Взрывоопасные ситуации возникали и без провокации со стороны Битлов. Иногда в клуб являлись толпы гангстеров и посылали на сцену дюжины ящиков с выпивкой. Если бы Битлы отказались от угощения, дела могли быть плохи. Этим типам ничего не стоило начать пальбу. А я хотел, чтобы ребята остались целыми и продолжали делать деньги.
Хотя я знал, что Леннону бесполезно делать замечания за его выходки, я все-таки иногда его бранил за сквернословие на сцене. Такие слова, как «shit», «fuck» и «piss» были частью обычного сценического лексикона БИТЛЗ.
Леннон пил не больше, чем все остальные обитатели тех мест. Бывало, правда, и он хватал лишку. Я видел его за кулисами в состоянии, близком к обморочному: голова низко опущена, слюна у рта, он что-то бормочет и тянется к очередному стакану. В такие моменты я думал: «Ну, этот парень теперь не выйдет на сцену». Но, клянусь всеми святыми, он выходил-таки, заводился и делал великую музыку. Крепкий парень.
Вообще удивительно, как Битлы не превратились в отчаянных алкоголиков. Кто-нибудь из публики, желая выразить свое восхищение, всегда рвался к сцене, хватал Битлов за щиколотки, угощал шампанским. Пьяницы-энтузиасты выносили даже целые ящики с пивом или шампанским и с грохотом ставили их на сцену. «Тринкен, тринкен!» — орали пьяные благодетели и, шатаясь, шли на свои места.
Ребята открывали бутылки любым предметом, который оказывался под рукой: гитарой, ножом или с помощью «усилка». Я видел, как Леннон открывал пивные бутылки зубами.

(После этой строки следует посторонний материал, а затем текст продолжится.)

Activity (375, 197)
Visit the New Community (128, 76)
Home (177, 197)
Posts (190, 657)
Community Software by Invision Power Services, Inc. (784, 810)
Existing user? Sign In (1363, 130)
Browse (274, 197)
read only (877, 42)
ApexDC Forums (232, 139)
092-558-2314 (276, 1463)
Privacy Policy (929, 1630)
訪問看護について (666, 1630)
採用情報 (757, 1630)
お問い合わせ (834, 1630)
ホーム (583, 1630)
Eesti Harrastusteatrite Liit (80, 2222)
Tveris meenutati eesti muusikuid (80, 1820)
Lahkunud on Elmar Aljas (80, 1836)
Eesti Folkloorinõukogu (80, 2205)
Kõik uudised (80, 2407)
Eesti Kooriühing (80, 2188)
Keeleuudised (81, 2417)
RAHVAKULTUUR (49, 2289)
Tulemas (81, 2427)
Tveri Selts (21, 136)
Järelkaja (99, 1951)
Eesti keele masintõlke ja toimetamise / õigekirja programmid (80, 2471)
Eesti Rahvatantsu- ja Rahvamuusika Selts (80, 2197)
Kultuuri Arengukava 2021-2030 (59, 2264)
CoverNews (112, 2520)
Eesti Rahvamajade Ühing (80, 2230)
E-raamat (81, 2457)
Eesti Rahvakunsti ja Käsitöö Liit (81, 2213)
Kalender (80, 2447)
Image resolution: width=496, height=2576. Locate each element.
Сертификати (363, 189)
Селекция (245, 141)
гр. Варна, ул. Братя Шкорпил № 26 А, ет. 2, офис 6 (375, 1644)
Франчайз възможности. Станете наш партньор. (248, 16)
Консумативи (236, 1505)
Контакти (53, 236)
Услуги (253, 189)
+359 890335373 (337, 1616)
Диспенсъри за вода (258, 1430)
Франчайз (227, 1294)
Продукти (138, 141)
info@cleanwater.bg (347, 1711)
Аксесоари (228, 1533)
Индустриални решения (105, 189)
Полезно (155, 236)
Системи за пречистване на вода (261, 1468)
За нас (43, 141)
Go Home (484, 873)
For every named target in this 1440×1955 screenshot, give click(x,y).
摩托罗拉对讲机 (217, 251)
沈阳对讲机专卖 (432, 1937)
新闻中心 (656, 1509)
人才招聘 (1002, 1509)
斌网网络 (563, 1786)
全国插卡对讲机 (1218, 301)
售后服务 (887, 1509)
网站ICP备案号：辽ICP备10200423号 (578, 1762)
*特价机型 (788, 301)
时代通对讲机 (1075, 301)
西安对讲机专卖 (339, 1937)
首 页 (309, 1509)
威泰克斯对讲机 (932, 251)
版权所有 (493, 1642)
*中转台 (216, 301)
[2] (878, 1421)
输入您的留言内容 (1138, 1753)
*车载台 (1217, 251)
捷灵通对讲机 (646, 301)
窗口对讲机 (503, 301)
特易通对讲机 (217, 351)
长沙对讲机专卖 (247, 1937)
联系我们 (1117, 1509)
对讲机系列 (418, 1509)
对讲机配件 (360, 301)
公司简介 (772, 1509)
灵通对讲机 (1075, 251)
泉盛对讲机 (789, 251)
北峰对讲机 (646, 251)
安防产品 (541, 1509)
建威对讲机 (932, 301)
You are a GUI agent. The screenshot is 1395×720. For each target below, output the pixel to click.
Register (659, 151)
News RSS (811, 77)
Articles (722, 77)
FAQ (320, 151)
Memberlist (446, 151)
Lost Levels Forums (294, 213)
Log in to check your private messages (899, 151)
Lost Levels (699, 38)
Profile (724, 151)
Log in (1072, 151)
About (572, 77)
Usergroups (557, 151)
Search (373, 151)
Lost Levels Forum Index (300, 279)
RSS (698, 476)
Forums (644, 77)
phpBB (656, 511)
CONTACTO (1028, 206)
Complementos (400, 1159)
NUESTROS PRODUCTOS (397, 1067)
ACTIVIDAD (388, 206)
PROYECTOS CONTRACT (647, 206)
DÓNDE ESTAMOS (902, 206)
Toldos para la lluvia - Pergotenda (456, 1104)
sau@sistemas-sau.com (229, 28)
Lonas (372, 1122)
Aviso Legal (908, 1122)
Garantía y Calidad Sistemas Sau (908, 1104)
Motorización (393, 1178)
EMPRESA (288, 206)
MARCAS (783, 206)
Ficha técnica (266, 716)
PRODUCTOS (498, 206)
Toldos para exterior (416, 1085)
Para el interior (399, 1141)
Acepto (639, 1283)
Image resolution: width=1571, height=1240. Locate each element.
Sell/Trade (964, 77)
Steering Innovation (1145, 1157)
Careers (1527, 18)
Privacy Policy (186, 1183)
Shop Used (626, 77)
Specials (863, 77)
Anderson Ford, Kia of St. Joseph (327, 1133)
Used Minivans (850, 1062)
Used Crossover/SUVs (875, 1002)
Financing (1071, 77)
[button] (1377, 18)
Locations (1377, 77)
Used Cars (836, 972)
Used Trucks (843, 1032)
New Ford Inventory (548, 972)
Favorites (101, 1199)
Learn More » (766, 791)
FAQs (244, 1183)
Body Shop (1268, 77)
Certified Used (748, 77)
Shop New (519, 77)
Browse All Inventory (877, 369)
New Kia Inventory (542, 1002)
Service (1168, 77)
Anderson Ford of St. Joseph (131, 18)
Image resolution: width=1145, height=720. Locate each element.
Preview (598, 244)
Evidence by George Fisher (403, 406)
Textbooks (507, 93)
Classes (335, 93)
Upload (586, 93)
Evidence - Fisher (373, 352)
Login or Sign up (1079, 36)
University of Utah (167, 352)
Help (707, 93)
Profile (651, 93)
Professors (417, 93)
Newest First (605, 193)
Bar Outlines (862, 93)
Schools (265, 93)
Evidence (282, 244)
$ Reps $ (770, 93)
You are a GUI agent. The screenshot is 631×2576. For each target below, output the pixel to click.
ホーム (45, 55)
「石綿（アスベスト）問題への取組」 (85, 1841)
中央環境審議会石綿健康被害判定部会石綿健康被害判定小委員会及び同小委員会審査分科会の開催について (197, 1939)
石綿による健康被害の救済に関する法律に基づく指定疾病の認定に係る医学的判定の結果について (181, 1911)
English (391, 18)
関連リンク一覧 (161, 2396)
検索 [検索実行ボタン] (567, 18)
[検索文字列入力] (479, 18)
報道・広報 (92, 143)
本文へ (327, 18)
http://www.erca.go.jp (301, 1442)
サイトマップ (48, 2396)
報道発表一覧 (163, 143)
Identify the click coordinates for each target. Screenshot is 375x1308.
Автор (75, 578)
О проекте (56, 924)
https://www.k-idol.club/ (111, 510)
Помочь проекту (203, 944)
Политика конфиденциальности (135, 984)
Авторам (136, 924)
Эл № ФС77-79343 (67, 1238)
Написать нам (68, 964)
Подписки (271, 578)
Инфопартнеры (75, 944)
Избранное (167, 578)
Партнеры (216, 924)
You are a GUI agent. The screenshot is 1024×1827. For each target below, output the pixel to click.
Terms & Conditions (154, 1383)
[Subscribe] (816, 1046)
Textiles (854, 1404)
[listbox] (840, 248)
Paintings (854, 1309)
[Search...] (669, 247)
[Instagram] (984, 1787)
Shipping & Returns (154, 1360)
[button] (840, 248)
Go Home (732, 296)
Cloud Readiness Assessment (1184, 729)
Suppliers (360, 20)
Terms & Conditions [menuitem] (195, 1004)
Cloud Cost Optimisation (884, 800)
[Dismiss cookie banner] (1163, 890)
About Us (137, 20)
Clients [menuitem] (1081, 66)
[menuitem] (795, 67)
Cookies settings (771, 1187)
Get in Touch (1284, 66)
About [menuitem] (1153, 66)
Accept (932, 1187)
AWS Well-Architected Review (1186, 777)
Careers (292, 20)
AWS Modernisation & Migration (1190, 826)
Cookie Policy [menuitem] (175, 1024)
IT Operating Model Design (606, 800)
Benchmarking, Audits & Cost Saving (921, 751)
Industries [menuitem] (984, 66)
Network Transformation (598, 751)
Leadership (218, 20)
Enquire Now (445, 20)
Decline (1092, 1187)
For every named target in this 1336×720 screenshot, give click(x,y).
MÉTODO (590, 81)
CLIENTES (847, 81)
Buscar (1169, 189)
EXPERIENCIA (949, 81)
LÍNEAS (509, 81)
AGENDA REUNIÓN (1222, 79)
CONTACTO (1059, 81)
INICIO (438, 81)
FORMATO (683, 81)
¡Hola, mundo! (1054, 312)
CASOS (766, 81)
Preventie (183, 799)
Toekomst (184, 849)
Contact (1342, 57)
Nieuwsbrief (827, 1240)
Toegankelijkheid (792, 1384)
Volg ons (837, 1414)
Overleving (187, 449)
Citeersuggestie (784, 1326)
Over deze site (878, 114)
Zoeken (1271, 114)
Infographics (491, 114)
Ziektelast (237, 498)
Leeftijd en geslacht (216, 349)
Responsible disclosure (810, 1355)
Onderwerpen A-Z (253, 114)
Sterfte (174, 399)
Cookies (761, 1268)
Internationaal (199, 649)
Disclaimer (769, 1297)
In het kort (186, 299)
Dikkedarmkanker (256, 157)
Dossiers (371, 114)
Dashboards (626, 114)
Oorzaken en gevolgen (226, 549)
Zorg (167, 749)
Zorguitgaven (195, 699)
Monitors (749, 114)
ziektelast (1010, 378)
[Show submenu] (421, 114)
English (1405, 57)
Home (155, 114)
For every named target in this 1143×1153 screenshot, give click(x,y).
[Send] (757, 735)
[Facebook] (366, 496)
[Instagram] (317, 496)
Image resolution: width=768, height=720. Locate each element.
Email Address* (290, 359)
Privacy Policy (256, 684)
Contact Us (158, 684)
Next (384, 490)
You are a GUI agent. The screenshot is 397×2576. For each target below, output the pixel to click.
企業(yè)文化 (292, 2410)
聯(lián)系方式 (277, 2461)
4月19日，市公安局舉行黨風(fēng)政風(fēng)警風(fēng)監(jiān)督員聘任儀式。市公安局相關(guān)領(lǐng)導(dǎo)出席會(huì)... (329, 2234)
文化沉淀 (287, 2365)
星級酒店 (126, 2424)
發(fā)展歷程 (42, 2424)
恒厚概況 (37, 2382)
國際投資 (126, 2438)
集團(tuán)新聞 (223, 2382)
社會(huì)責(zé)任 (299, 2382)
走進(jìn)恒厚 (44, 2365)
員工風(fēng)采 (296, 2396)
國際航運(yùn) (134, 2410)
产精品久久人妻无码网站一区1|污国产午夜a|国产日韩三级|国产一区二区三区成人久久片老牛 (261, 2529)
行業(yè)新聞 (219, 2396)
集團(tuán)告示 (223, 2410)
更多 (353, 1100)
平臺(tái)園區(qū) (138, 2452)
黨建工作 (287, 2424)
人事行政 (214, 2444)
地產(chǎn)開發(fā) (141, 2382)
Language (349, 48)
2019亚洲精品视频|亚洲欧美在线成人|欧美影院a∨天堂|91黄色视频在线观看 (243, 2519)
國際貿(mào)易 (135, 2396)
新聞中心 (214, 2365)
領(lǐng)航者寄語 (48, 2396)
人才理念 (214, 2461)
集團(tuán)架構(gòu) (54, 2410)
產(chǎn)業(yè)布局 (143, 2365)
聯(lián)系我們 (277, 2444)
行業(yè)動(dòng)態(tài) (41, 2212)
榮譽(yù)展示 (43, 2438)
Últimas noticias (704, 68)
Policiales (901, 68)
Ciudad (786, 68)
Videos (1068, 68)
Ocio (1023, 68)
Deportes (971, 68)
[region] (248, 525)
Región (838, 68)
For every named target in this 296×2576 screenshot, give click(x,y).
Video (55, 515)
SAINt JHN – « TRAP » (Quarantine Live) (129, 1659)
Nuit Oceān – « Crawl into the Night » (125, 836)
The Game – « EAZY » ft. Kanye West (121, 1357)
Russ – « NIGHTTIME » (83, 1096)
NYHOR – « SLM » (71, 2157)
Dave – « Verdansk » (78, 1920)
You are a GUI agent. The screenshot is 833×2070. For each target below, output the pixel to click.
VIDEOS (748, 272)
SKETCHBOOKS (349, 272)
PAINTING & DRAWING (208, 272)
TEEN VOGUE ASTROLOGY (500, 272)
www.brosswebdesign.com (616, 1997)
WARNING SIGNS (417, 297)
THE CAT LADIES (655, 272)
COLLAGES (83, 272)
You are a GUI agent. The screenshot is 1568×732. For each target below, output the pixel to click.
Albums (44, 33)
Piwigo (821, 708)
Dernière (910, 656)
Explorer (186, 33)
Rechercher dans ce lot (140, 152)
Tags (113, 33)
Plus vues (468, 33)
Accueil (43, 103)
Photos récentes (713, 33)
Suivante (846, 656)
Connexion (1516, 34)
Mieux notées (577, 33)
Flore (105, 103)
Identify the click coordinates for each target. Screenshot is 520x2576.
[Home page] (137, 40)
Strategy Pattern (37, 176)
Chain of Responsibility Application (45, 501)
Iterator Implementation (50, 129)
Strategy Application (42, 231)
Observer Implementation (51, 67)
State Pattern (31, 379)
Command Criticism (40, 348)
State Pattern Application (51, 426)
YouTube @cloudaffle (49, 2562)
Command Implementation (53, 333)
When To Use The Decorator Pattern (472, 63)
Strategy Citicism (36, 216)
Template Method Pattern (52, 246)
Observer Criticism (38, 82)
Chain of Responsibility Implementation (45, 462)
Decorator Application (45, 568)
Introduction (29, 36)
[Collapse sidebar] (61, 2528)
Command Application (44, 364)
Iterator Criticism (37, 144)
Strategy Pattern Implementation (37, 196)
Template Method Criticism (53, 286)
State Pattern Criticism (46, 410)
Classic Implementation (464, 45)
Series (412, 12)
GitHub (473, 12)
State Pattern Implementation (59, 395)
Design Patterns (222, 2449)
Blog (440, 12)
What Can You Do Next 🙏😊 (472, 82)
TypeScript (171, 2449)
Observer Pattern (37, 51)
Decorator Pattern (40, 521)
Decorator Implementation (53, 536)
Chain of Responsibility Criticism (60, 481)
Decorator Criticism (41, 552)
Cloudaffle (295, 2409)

Видя это, я всякий раз морщился. Я думал: ну, сейчас он выплюнет кучу зубов. Но этого никогда не случалось. Однажды вечером толпа в «Кайзеркеллере» никак не могла дождаться, когда начнется музыка. Какой-то пьяный немец кинулся к сцене, просунул голову за занавес и заорал: «Мек шоу, мек шоу!» Но он выбрал неподходящий день: Леннон набрался пива и был в агрессивном расположении духа. Немец кричал, что привел с собой важных гостей и они не могут ждать так долго. Не услышав в ответ лакейского «Яволь, майн херр!», немец распалился и стал ругаться. Леннон не выдержал и крикнул: «Убери прочь свою толстую харю!» Тот не унимался. Тогда Леннон размахнулся и ударил его носком сапога в лицо. Пухлое тело немца, описав дугу, удалилось в том направлении, откуда появилось.